PC

In survival game Rust, Santa Claus doesn’t care if you’ve been good or bad or really, really bad, he still has gifts for you


It’s almost Christmas, which means Santa is coming to distribute presents to all the good little children—and, somewhat weirdly, put coal in the stockings of kids who have been “bad.” Look, Santa is an immortal Elflord, it is not for us to understand his motives.

But there’s one place even naughty kids are rewarded by Santa: survival shooter Rust. Rust’s Christmas event is now live, and that means festive hats, loads of presents, the return of the “lickable candy cane club,” and stockings you can hang in your base.
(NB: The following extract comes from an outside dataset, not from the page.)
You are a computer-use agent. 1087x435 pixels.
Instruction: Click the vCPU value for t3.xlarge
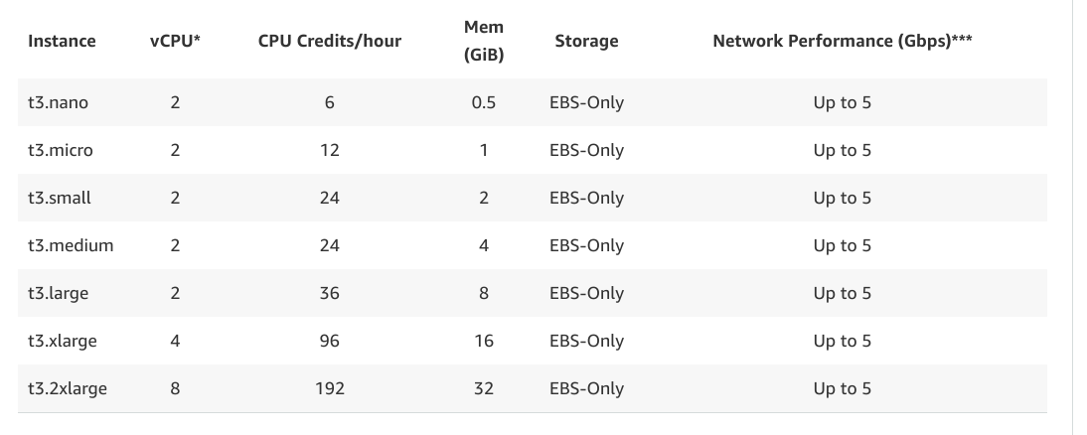click(x=175, y=341)
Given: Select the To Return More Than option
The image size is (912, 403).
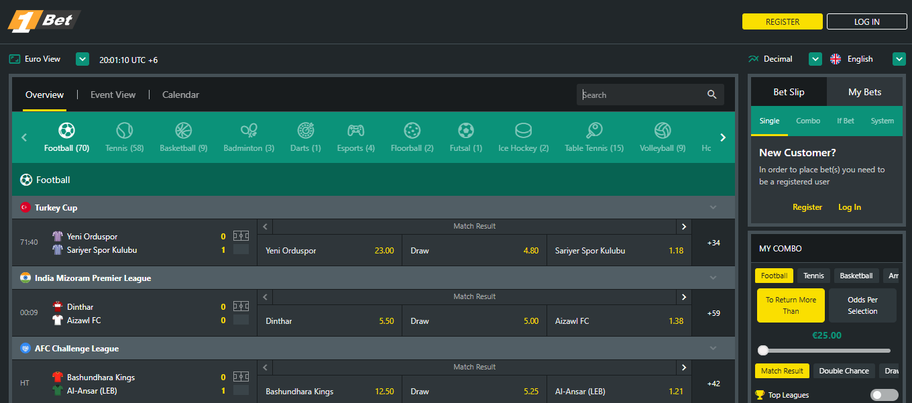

And even if you’re a real jerk who kills half-naked unarmed newbies, Santa will still give you presents.

(Image credit: Facepunch Studios)

From now until January 2, while you’re crafting and building and shooting people in Rust, keep your ears pricked for the sound of bells (jingle bells, specifically). Once you hear them, go run around like a lunatic because it means Santa has dumped presents from his sleigh somewhere within 40 meters of your location—probably because he knows if he tried to deliver them in person he’d get shot in the face. If you see a present, smash it (naturally) and you’ll find “a mix of resources, weapons, and Christmas candy.” You can also save your small gifts and trade them for larger sizes.